## What you need to do
**a)** Reproduce the part of the discussion on attaching building debt to land starting at "How does this" and ending at "at a premium?".
**b)** In one to three sentences, explain why the final reply in the discussion on attaching building debt to land claims that such a loan can't fall through.
**c)** Write what comes next in the discussion on attaching building debt to land, picking up after its last sentence.

— BEGIN Document segment —

Buildings are constructed with borrowed money. Attach said debt to the land, rather than the person building, and payments on it are a part of the lease. If you build a sky-scraper, you only pay for it while you occupy the land. Then if someone outbids you for it, they have to pay the debt.


How does this differ from an investment then? Debts attached to people can be recovered through their assets, but if the only "asset" is a temporary government lease on some land there's nothing to recover if it falls through. Furthermore, this leads to so many conflicts of interest it's not even funny, whats to stop someone from taking out a huge loan and paying their own construction company to do the work at a premium?


It can't fall through, because the debt is on the land and not a person. The land doesn't run out of money. There will always be a buyer for the building who will then have to pay down the loan. If there isn't a buyer for the building, then the building is worth less than the loan and even in the traditional case of the banking issuing the loan to an individual, there would not be sufficient recovered capital to repay the loan.

— END Document segment —
— BEGIN Data section —

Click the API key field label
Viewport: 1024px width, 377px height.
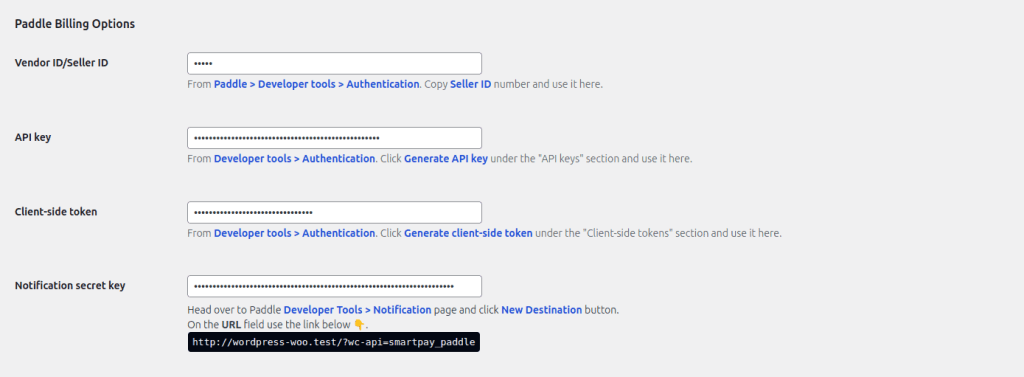pyautogui.click(x=33, y=137)
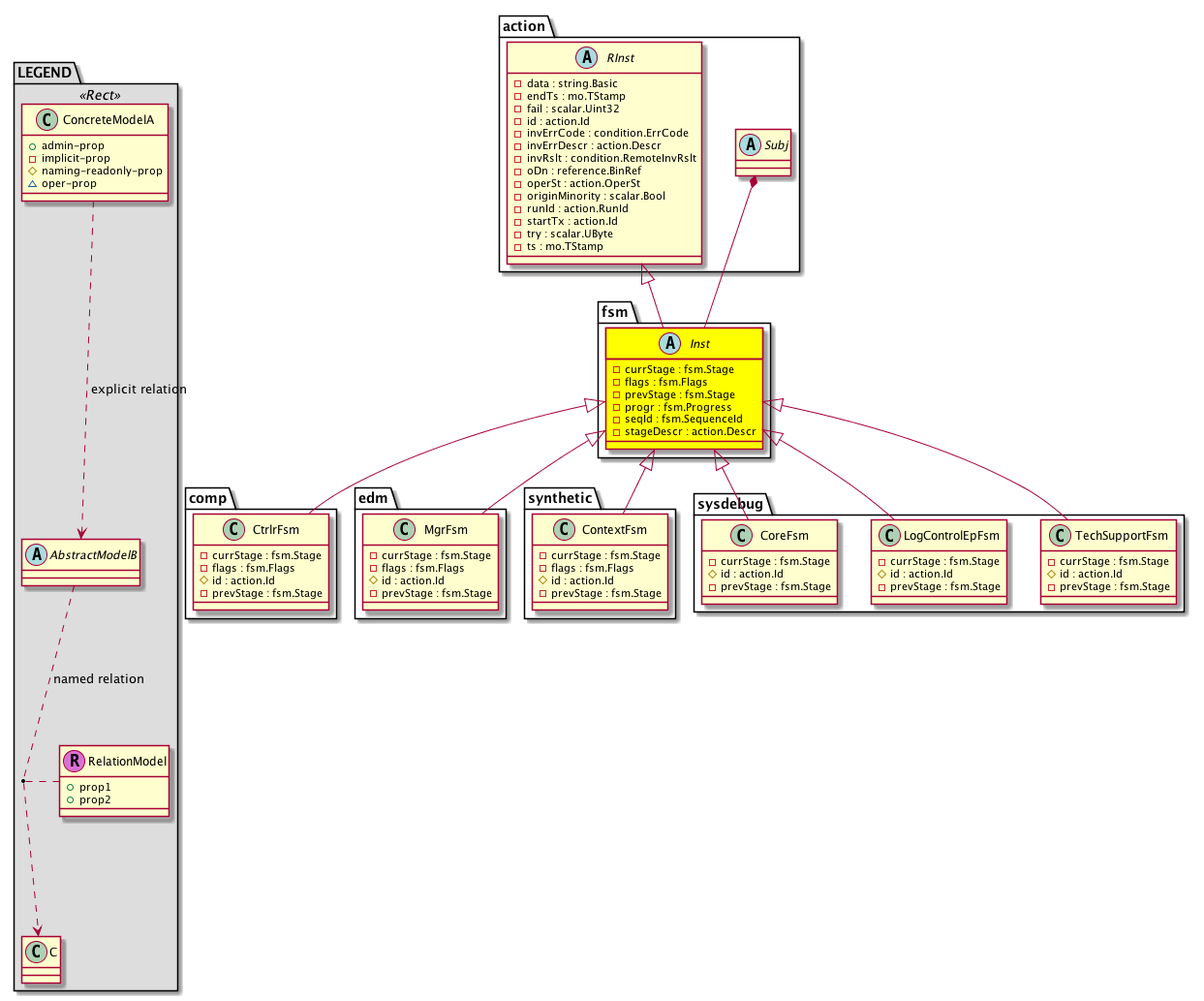Select the LogControlEpFsm class icon
The height and width of the screenshot is (1001, 1204).
tap(888, 535)
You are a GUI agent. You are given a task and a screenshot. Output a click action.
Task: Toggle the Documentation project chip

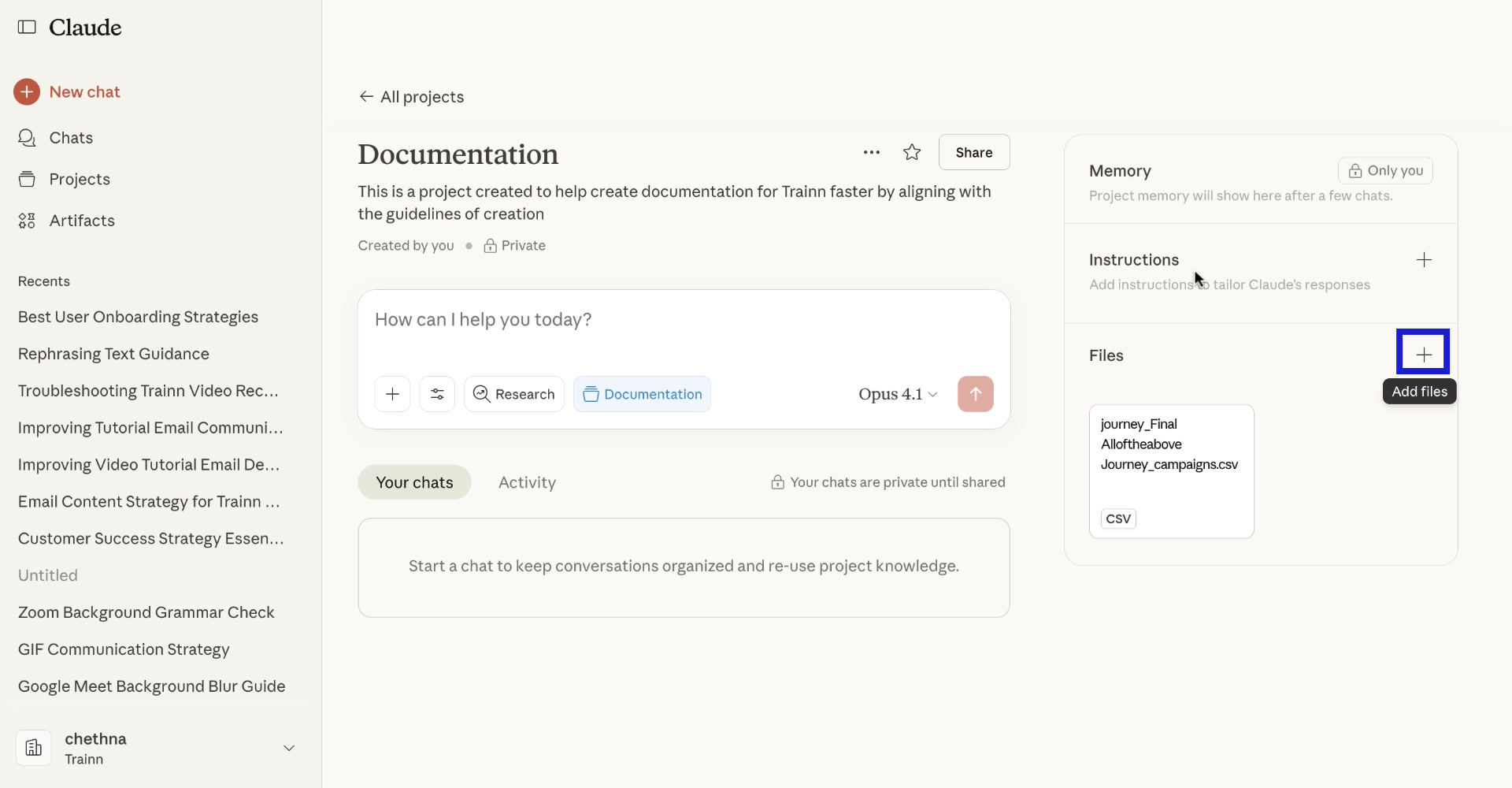[x=642, y=395]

— END Data section —

## Final results
**a)**
How does this differ from an investment then? Debts attached to people can be recovered through their assets, but if the only "asset" is a temporary government lease on some land there's nothing to recover if it falls through. Furthermore, this leads to so many conflicts of interest it's not even funny, whats to stop someone from taking out a huge loan and paying their own construction company to do the work at a premium?

**b)** The debt is attached to the land, not to a person, and the land doesn't run out of money. There will always be a buyer for the building, and that buyer then has to pay down the loan. If no buyer exists, the building is worth less than the loan, and even a bank lending to an individual would not recover enough capital to repay the loan in that case.

**c)**
TL;DR the lender loses money iff the value of the building is less than the money they loaned to build it (true in any system).

> whats to stop someone from taking out a huge loan and paying their own construction company to do the work at a premium?

That's called embezzling. Are you familiar with corporate law? The "limited liability" in "limited liability company" refers to the fact that the owners of a company are not liable for the debts owed by said company. One can, in principal, take out a large loan on behalf of a company you own, pay it to yourself as salary, then declare the company insolvent and pocket the cash. Laws exists to prevent this and could be extended to fraud under the new system.


>even in the traditional case of the banking issuing the loan to an individual, there would not be sufficient recovered capital to repay the loan.

This just is not necessarily true, and more importantly runs into the issue that now lenders will not lend to people and land that they believe cannot be be positively valued for the entire term of the debt. In real life if you buy a home on a 30 year mortgage, the lender does not need to care much if it could be less valuable in 20 years, only that it retains enough value to be worth the rest of the loan if it needs to be seized.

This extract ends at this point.